ASSIGNMENT:
Search the material for "Windows" and copy each line in which it is found.

INPUT:
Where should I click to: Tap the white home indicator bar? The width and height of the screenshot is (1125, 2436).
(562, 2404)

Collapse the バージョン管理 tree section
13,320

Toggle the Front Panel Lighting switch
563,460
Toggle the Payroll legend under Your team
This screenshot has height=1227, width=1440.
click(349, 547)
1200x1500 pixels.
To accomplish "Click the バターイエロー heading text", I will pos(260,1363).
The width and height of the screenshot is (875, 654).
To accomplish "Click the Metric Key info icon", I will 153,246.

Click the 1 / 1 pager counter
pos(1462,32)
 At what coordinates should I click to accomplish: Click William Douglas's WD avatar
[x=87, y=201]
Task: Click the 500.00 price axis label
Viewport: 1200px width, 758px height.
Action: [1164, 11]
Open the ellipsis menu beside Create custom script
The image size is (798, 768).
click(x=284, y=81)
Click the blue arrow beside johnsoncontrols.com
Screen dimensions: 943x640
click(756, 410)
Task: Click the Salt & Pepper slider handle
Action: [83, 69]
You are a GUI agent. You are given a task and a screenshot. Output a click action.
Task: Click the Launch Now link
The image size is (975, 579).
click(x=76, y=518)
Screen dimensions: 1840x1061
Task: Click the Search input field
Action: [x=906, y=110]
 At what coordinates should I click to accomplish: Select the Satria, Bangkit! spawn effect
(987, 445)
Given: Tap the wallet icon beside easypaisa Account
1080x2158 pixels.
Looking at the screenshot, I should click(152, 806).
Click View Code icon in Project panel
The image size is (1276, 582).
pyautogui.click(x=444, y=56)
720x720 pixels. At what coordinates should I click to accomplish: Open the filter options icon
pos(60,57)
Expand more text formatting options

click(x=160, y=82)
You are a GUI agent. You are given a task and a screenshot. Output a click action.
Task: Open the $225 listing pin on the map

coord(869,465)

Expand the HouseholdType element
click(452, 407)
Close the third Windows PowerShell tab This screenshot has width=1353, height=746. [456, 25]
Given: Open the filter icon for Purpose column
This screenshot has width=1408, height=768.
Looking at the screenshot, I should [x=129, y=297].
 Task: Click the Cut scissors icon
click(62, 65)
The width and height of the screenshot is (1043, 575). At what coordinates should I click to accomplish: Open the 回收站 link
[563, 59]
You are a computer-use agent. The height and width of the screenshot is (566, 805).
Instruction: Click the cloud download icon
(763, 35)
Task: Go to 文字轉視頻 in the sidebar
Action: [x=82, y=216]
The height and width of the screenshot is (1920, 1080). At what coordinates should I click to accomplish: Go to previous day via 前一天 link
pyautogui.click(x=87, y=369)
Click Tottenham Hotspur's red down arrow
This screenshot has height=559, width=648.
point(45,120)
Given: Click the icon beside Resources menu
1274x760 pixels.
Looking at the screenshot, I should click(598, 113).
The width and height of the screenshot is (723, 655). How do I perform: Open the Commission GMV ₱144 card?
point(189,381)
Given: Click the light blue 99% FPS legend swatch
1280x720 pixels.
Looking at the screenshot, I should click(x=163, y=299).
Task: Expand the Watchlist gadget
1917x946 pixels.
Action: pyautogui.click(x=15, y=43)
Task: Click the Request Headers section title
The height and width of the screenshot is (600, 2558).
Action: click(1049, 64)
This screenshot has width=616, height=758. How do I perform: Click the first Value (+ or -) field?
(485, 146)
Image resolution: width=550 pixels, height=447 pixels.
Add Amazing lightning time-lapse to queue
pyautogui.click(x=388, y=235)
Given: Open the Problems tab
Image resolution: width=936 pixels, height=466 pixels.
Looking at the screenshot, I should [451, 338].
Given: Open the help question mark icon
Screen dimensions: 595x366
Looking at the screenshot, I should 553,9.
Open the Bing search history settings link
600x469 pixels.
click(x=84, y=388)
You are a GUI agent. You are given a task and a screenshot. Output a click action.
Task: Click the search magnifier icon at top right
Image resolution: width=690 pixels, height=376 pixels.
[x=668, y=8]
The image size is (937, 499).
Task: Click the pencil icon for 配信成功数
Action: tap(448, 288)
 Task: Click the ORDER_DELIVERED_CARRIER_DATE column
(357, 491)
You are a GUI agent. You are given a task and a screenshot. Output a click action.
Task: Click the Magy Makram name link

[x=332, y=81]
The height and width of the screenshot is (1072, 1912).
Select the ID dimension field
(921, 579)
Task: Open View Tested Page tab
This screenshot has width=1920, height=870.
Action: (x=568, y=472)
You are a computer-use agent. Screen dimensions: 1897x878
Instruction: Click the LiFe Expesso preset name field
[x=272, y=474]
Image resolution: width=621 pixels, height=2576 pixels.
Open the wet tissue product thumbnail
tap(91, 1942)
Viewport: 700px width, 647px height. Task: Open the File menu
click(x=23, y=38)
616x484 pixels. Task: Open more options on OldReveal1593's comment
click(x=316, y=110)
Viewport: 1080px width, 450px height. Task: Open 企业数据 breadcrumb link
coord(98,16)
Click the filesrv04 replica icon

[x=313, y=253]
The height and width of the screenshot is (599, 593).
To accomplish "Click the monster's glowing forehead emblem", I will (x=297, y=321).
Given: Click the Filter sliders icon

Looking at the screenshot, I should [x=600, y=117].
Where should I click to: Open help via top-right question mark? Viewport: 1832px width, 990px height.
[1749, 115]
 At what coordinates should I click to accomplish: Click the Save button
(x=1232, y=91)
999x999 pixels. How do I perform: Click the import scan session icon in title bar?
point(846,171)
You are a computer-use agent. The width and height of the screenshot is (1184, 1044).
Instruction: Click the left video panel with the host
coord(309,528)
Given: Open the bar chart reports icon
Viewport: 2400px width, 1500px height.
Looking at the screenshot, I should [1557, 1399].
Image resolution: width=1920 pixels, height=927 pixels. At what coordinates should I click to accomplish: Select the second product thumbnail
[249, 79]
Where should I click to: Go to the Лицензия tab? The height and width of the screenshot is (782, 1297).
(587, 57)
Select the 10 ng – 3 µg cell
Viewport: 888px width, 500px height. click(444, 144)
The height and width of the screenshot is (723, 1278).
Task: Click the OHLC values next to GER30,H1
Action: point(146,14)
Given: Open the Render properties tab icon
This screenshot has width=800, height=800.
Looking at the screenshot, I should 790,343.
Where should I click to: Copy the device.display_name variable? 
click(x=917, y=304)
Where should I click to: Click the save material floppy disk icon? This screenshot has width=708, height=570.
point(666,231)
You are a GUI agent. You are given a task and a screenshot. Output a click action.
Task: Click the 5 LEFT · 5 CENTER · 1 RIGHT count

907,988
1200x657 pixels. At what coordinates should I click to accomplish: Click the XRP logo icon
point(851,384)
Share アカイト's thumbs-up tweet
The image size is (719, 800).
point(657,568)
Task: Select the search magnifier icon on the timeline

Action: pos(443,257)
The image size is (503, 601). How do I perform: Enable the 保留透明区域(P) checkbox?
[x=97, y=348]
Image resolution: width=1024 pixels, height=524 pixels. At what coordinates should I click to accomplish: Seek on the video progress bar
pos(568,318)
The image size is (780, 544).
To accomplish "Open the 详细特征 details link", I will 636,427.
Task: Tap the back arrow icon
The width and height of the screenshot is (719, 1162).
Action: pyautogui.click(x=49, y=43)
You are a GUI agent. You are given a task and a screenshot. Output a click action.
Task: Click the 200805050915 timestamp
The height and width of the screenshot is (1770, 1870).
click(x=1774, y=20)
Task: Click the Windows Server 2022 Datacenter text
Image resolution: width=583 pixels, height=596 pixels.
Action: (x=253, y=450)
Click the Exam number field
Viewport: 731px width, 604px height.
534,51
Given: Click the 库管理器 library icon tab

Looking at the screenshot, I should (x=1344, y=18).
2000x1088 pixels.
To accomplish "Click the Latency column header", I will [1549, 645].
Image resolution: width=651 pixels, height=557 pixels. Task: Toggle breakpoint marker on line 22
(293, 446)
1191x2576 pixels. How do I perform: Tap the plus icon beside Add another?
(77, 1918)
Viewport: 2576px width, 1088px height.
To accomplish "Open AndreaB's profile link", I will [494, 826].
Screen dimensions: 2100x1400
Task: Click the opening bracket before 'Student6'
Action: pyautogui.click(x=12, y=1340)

COMPLETED EXERCISE:
Close the third Windows PowerShell tab This screenshot has width=1353, height=746. [456, 25]
Task: Click the Windows Server 2022 Datacenter text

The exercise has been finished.